Il y a quelque chose d’autre, et de plus, dans les deux sermons Sur la Providence, que l’on date, l’un de 1656, et le second de 1662. Si nous en avions le loisir, l’occasion serait belle et la tentation naturelle de comparer les deux discours, pour montrer ce que six années seulement d’intervalle ont mis de différence entre deux manières de traiter le même sujet par les mêmes argumens. Mais, ce qui nous importe beaucoup davantage, on voit les libertins ici paraître en scène, et Bossuet, dans son exorde, annoncer son intention d’établir contre eux la vérité du dogme de la Providence :


De toutes les perfections infinies de Dieu, celle qui a été exposée à des contradictions plus opiniâtres, c’est sans doute cette Providence éternelle qui gouverne les choses humaines.
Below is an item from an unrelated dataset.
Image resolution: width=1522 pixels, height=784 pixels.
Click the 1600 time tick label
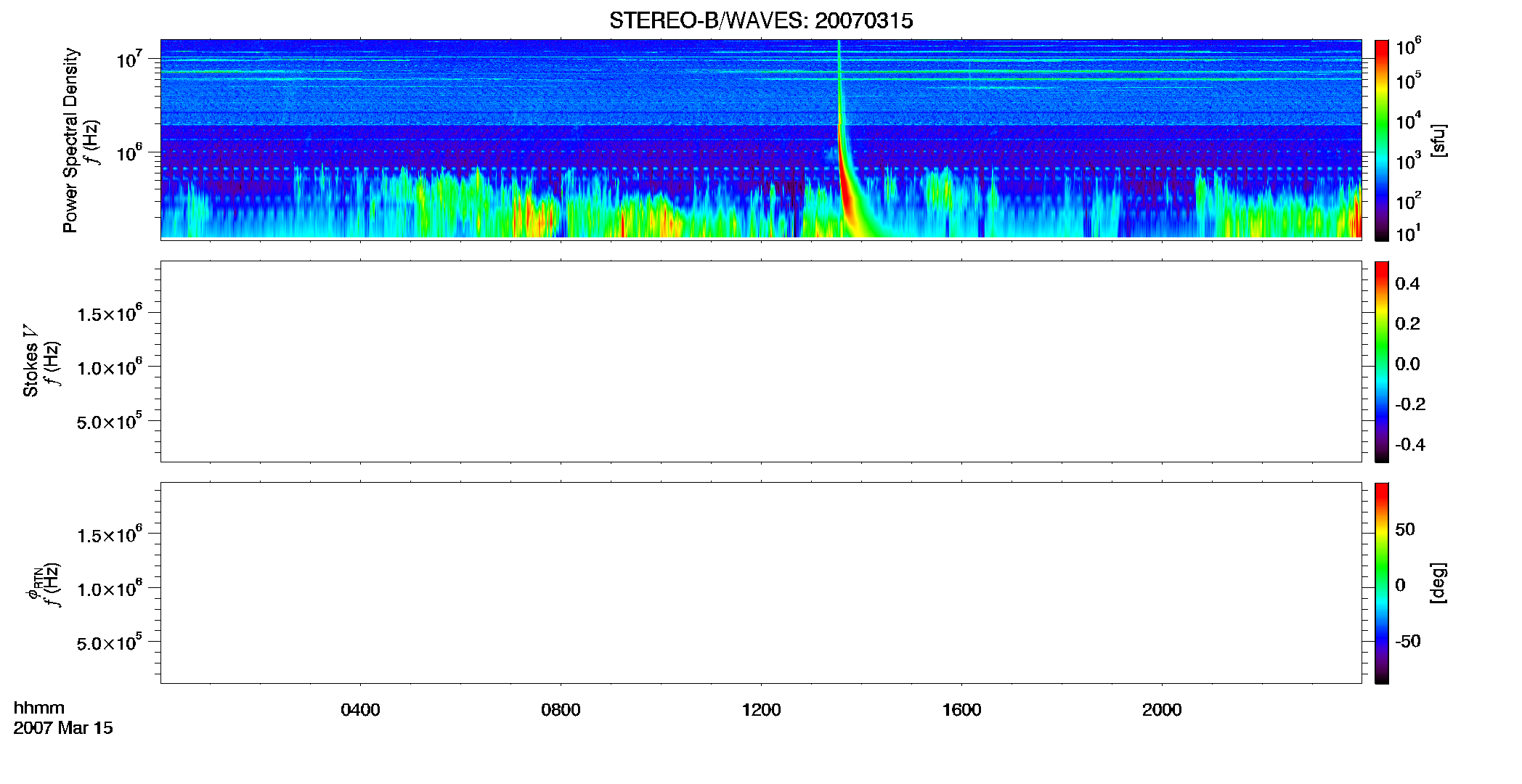pos(961,710)
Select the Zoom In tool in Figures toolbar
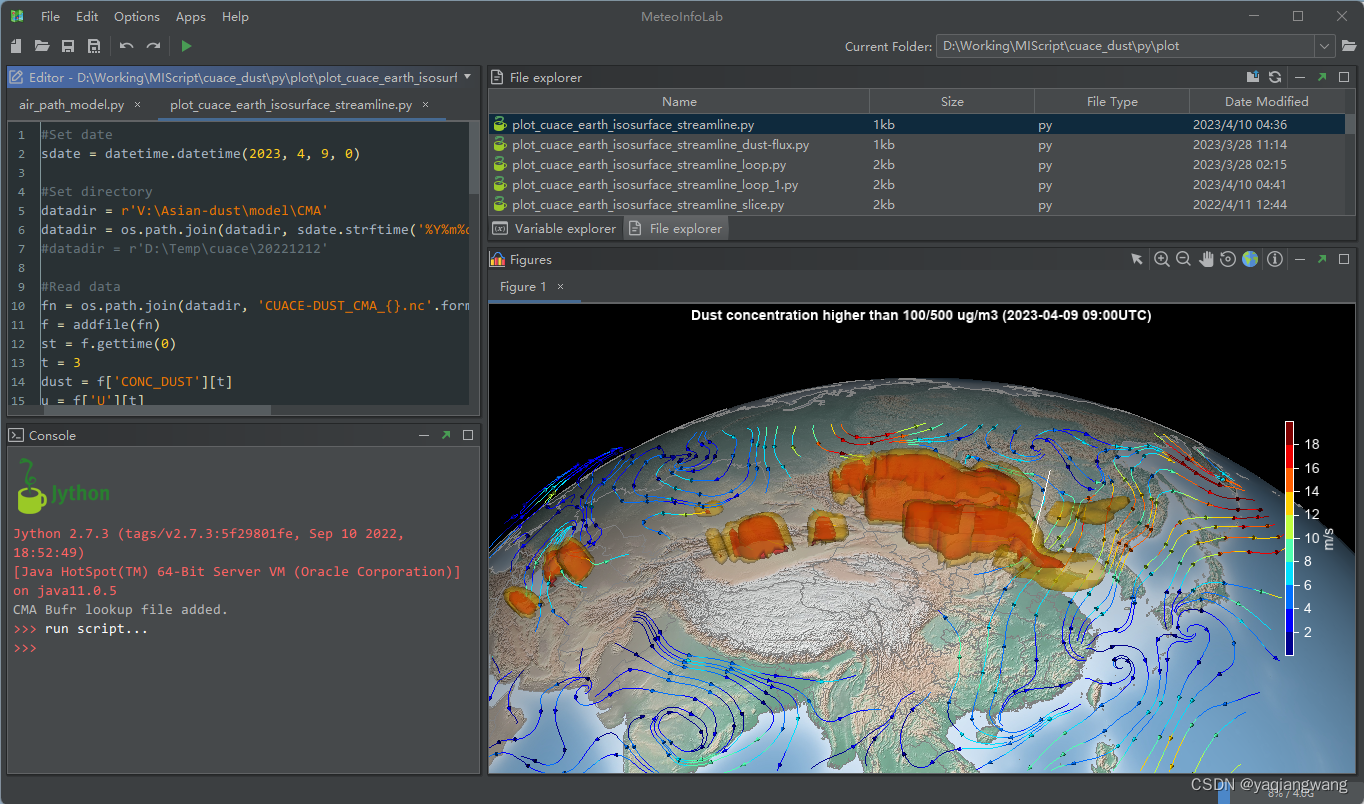This screenshot has height=804, width=1364. click(1161, 259)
Rien n’a paru plus insupportable à l’arrogance des libertins, que de se voir continuellement observés par cet œil toujours veillant de la Providence ; il leur a paru, à ces libertins, que c’était une contrainte importune de reconnaître qu’il y eût au ciel une force supérieure qui gouvernât tous nos mouvemens et châtiât nos actions déréglées avec une autorité souveraine. Ils ont voulu secouer le joug de cette Providence qui veille sur nous, afin d’entretenir dans l’indépendance une liberté indocile qui les porte à vivre à leur fantaisie, sans crainte, sans retenue, et sans discipline.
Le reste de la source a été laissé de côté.